The process was compounded by misunderstandings and miscommunication. In the end, the county wanted to ensure that when a 9-1-1 call goes out to the volunteer department that it is not putting the caller in greater jeopardy. But it asked the volunteers to meet standards that would be nearly impossible for any fire department to meet. The volunteers simply wanted to be able to help their neighbors.
“I think our expectation was a little different than reality,” Volkmer said of the county’s demands.
After the April 19 fire that destroyed the Hohokam Road home belonging to Marilesa Money and Frank Hetzel, the board asked Volkmer and Sheriff Mark Lamb to find a solution quickly. A series of meetings led to the memorandum of understanding that the board approved Wednesday.
The solution portends a shift in the way the growing county conducts business. When it was a sparsely populated rural community, a handshake agreement often was all that was needed. And that is what the volunteer department had when it initially was included in the 9-1-1 system last year. But stricter protocols are now needed to ensure those who keep the public safe can do the job and are held accountable, Volkmer said.
“We've got these kind of rural areas where people want to be away from everybody. They want to be left alone. But they also want some of the modern amenities that we've grown to expect, including fire service, including emergency service,” he said.

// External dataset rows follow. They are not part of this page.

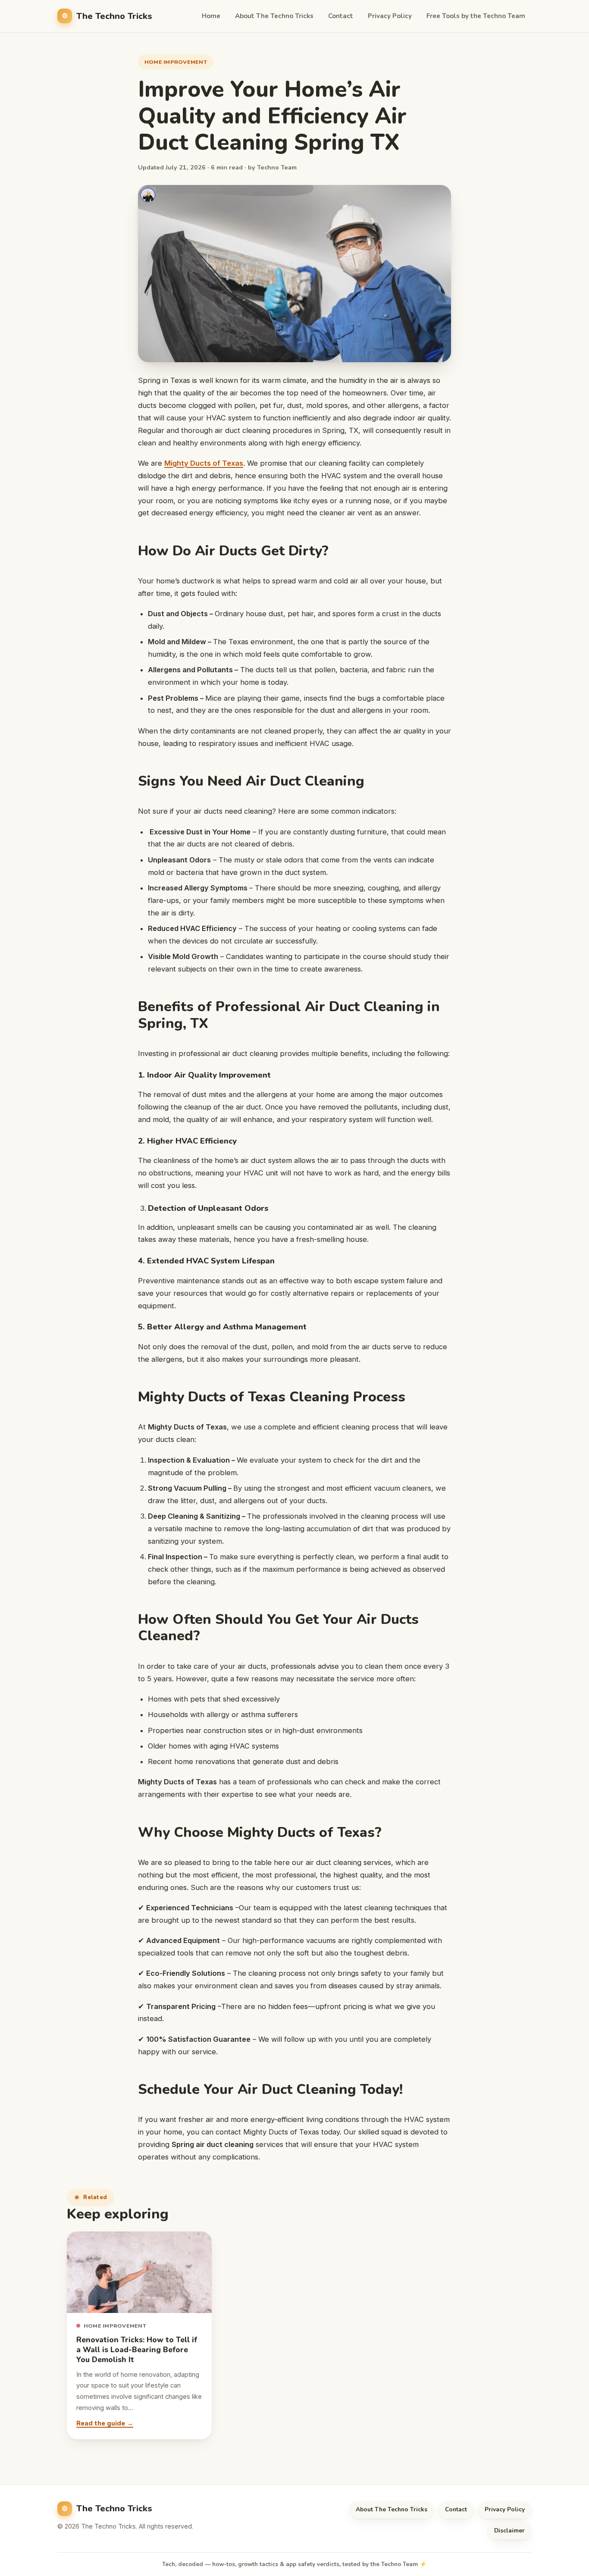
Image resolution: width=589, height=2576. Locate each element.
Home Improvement (175, 62)
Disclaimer (509, 2530)
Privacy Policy (390, 16)
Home (211, 16)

The county does not provide fire protection, and until now, the Sheriff’s Office did not engage with fire departments anywhere in the county.

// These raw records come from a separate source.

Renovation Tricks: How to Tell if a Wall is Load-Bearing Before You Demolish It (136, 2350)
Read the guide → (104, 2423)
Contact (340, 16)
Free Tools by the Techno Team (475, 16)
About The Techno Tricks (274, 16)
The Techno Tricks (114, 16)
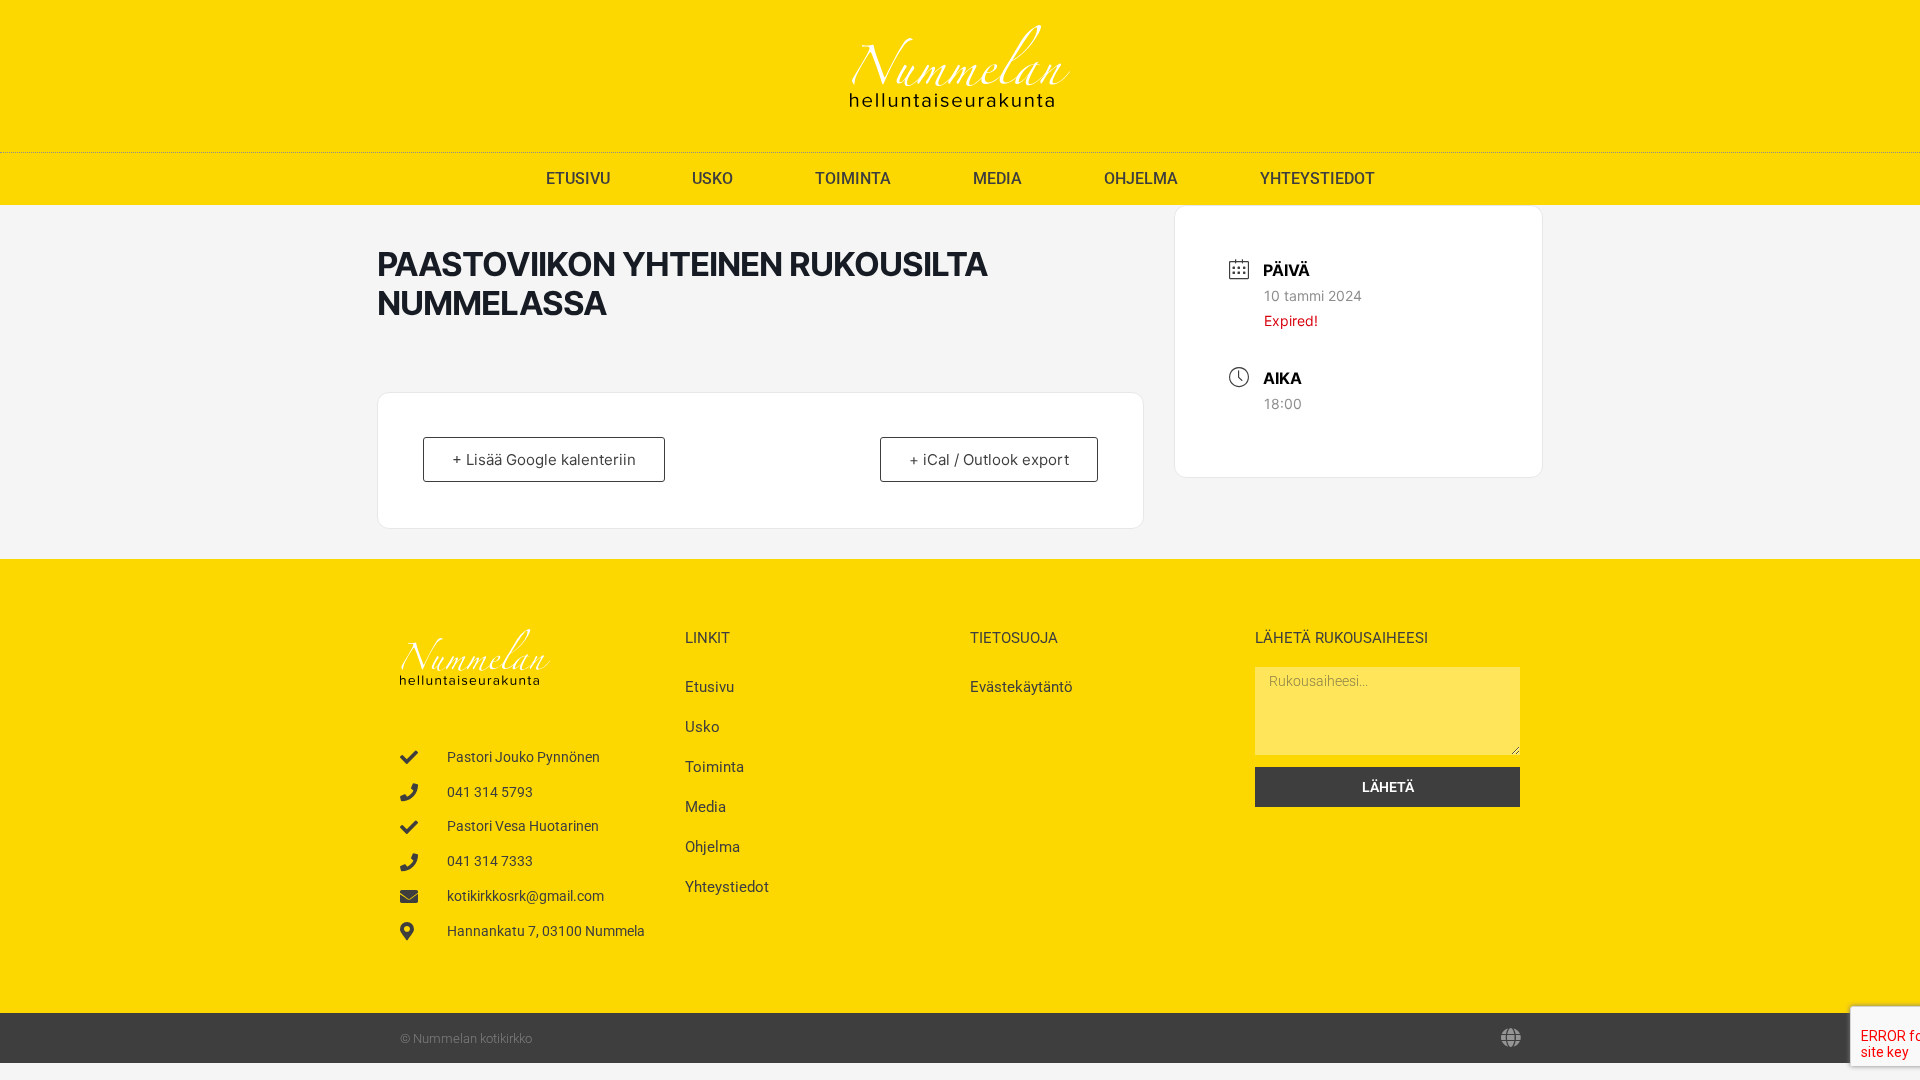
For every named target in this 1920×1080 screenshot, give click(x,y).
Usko (712, 178)
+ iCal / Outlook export (989, 459)
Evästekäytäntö (1021, 687)
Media (997, 178)
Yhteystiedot (1317, 178)
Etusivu (578, 178)
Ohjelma (1141, 178)
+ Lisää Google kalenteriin (544, 459)
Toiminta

“That is not something that the county would normally do as far as engaging or starting a fire service,” Supervisor Cavanaugh said. “It's very costly. So, what happens is you either have volunteer fire departments, subscription for-profit fire services, or you have a fire district. It would be wise to have fire districts.”
Voters must approve creating fire districts, which provide for special taxes to fund them.
Vincent is just happy he can go back to helping his neighbors.
“You need to have that healthy interaction between the people and the politicians,” he said. “I think it shows that government, at least in small towns, still works and that people have some influence on how politicians prioritize issues.”